The intrinsics of this camera are transferred without further optimization to the other cameras as:

sample=csm/JNCR_2021158_34C00001_V01_0010.json
for f in                                         \
  img/JNCR_2021158_34C0000[1-2]_V01_0009.cub     \
  img/JNCR_2021158_34C0000[1-2]_V01_001[0-3].cub \
  ; do
  g=${f/.cub/.json}
  g=csm/$(basename $g)
  cam_gen $f                                     \
    --input-camera $f                            \
    --sample-file $sample                        \
    --reference-dem ref/flat_dem.tif             \
    --pixel-pitch 1                              \
    --refine-camera                              \
    --refine-intrinsics none                     \
    -o $g
done

Next, bundle adjustment is run, with the previously optimized adjustments that reflect the registration to the reference Voyager-Galileo mosaic:

bundle_adjust                                     \
  img/JNCR_2021158_34C0000[1-2]_V01_0009.cub      \
  img/JNCR_2021158_34C0000[1-2]_V01_001[0-3].cub  \
  csm/JNCR_2021158_34C0000[1-2]_V01_0009.json     \
  csm/JNCR_2021158_34C0000[1-2]_V01_001[0-3].json \
  --input-adjustments-prefix ba/run               \
  --match-files-prefix dense_matches/run          \
  --num-iterations 50                             \
  --solve-intrinsics                              \
  --intrinsics-to-float all                       \
  --intrinsics-to-share all                       \
  --heights-from-dem ref/flat_dem.tif             \
  --heights-from-dem-uncertainty 5000             \
  gcp/*.gcp                                       \
  -o ba_rfne/run

Lastly, stereo is run with the optimized model state camera files (Section 8.12.6) saved in ba_rfne.

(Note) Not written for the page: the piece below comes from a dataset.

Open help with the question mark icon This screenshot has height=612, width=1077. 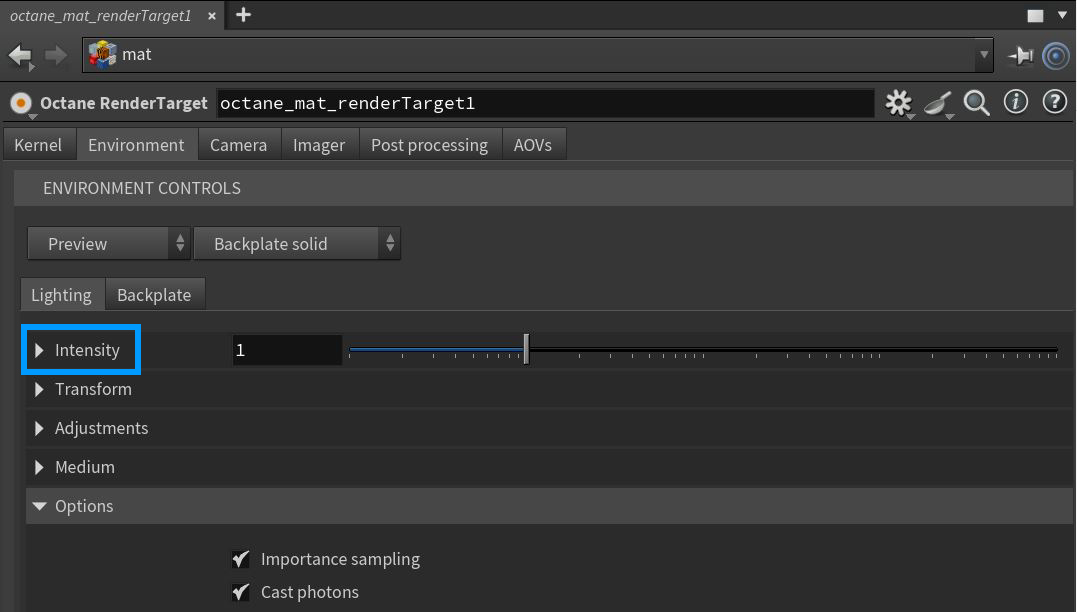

The result is in Fig. 8.33.

It was found that better DEMs are produced by re-mapprojecting with latest cameras and re-running stereo from scratch, rather than reusing stereo runs with the option --prev-run-prefix (Section 16.52). Likely that is because the cameras change in non-small ways.

With ISIS 9.0.0 and later, a CSM file produced as above can be embedded in the .cub file to be used with ISIS (Section 8.12.7).